Procuradoria Eleitoral entra com ação contra Garotinho por propaganda antecipada | Rio das Ostras Jornal

Procuradoria Eleitoral entra com ação contra Garotinho por propaganda antecipada

Segundo a Procuradoria, ainda que de forma dissimulada, propagandas
 que tenham como objetivo induzir o eleitor a pensar que possível
candidato mereça seu voto caracterizam propaganda antecipada.
MP Eleitoral do Rio entendeu que ex-governador infringiu legislação em programa de rádio em que ele fala em "comprar" deputados se for eleito.
A Procuradoria Regional Eleitoral no Rio de Janeiro (PRE/RJ) apresentou à Justiça representação contra o ex-governador do estado Anthony Garotinho por propaganda eleitoral antecipada, por declarações em programa de rádio.
Em vídeo, divulgado em sua página pessoal no Facebook para promover possível campanha ao executivo fluminense, Garotinho declarou disposição para "comprar" deputados se for eleito sem formar maioria na Assembleia Legislativa (Alerj).

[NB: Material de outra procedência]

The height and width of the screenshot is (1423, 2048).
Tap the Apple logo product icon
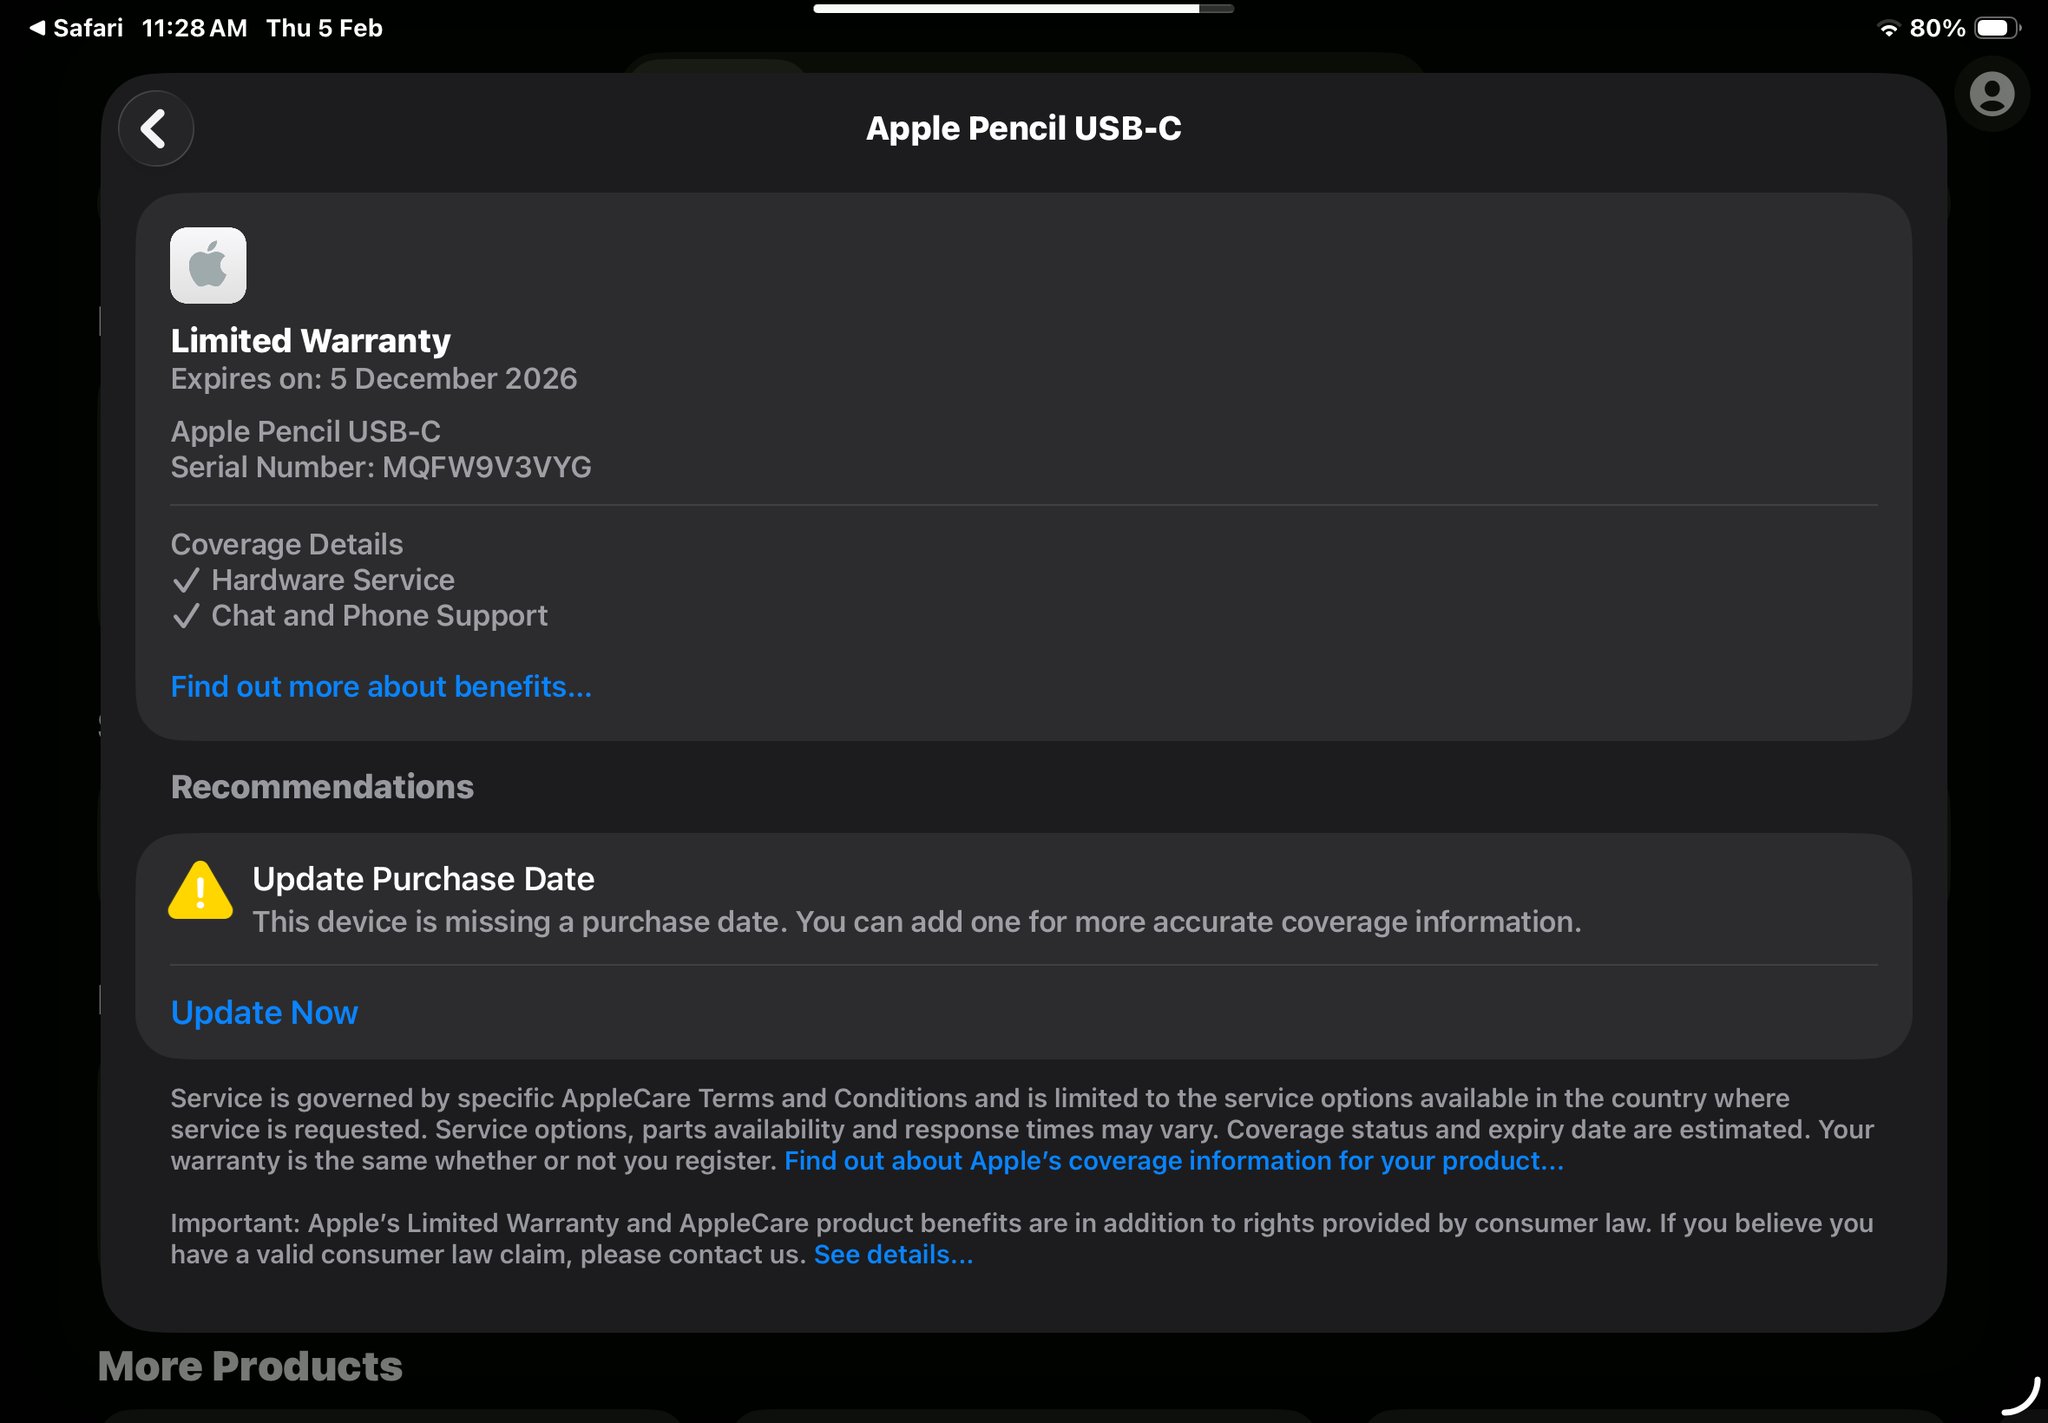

A Procuradoria Regional Eleitoral pede que o vídeo seja retirado imediatamente do ar. No vídeo, Garotinho também falou sobre metas de governo, fez promessas e pediu explicitamente votos, condutas proibidas pela legislação neste período.
Segundo a Procuradoria, ainda que de forma dissimulada, propagandas que tenham como objetivo induzir o eleitor a pensar que possível candidato mereça seu voto caracterizam propaganda antecipada. De acordo com a legislação, o pedido explícito de votos é proibido e as propagandas eleitorais só estão permitidas a partir do dia 16 de agosto.
A representação afirma, ainda, que as declarações de Garotinho poderiam ser analisadas sob o ponto de vista criminal, visto que faz referências expressas ao crime de corrupção ativa. No vídeo, ele afirmou que não bastaria que eleitores votassem nele e não votassem em deputados de sua base, já que assim teria que comprar o apoio de outros parlamentares.
“As palavras do representado não se coadunam com o momento histórico-social crucial que o país atravessa, em que práticas inaceitáveis como as mencionadas têm mobilizado o Ministério Público e o Judiciário. Anthony Garotinho propala esse tipo de ilícito como se fosse algo comum, corriqueiro e, sobretudo, impunível”, disse o procurador regional eleitoral Sidney Madruga.
Anthony Garotinho foi preso em novembro do ano passado por suspeita de fraudes nas eleições de 2014, quando disputou o governo do Rio de Janeiro.
Em dezembro, o ministro Gilmar Mendes, presidente do Tribunal Superior Eleitoral (TSE), concedeu habeas corpus e mandou soltar o ex-governador.